Rude Awakening for New WPP CEO as Margin Squeeze Hits Shares
(Bloomberg) -- No grace period for Mark Read, the new chief executive officer at WPP Plc.
Just 24 hours after getting promoted to the top job, Read had to watch the advertising giant’s shares slide as much as 8.6 percent as its earnings and outlook disappointed investors, the biggest intraday fall since March.
Read has led WPP’s operations since his predecessor quit in April and the market reaction puts pressure on him to accelerate a turnaround.
Analysts fixated on his forecast for a profit margin squeeze as WPP spends more to revive growth at the world’s biggest advertising group. WPP is striving to defend business with big clients -- especially in the U.S. where consumer goods giants are cutting their ad spending -- and power in online advertising is shifting to Alphabet Inc.’s Google and Facebook Inc.
WPP’s founder Martin Sorrell in April quit the company he built from scratch after facing allegations of misconduct, which he denied. Company veteran Read, 51, has already sold minority stakes in some businesses, signaled he could merge some WPP brands and promised a new culture that breaks with Sorrell’s more abrasive, macho style.
“Definite signs of progress already, on revenue growth and asset disposals, however the material slippage in the WPP operating margin may unnerve investors,” said Alex DeGroote, an independent media consultant.
WPP shares were down 6.2 percent to 11.97 pounds at 11:56 a.m. in London, bringing their decline in the past year to 16 percent.
WPP now sees the full-year margin in line with a 0.4 percentage point like-for-like decline in the first half to 13.3 percent.
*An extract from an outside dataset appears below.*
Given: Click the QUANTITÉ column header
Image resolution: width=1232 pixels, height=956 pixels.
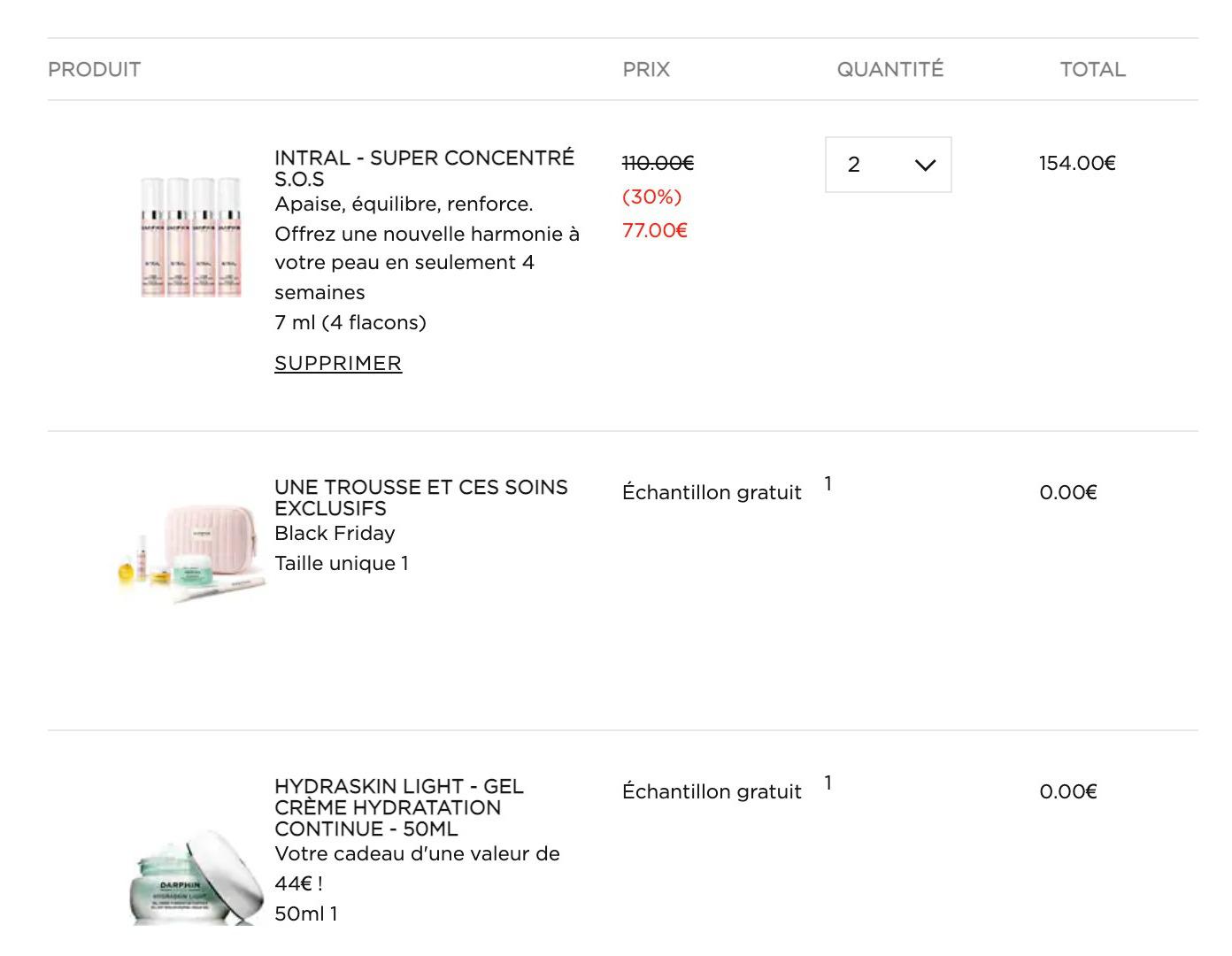Looking at the screenshot, I should click(890, 69).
Read downplayed the significance of the forecast, saying it was the result of adding 20 million pounds ($25.7 million) to a 5.3-billion-pound cost base.
“So you’re slightly dancing on a pinhead," he said in a phone interview, attributing the higher costs to bigger employee incentives. “We’re investing a little bit back in talent.”
WPP also boosted the company’s revenue forecast slightly for the year. Like-for-like revenue less pass-through costs, a key measure of WPP’s operating performance, is now expected to grow in line with the first half of the year, when it rose 0.3 percent -- consistent with the average estimate in a company-compiled survey of analysts. It had previously forecast no change.
Read said Monday there were "no sacred cows" as he tries to overhaul a sprawling global business consisting of more than 100 brands to better compete with the U.S. tech giants and global consulting firms that are muscling further into advertising.
WPP on Tuesday said a review of its structure and underperforming operations, particularly in the U.S., was underway and the company would provide an update by year-end. Read told analysts in London that selling a stake in data business Kantar, which generates about 15 percent of the company’s net sales, was one of the moves WPP was considering.
“Maybe some of the strategic benefits can be realized without 100 percent ownership of the company,” Read said.
WPP kept a longer-term target to boost the operating margin by as much as 0.3 percentage point. “At this point we don’t see why the margin won’t continue to meet those targets,’’ said Read.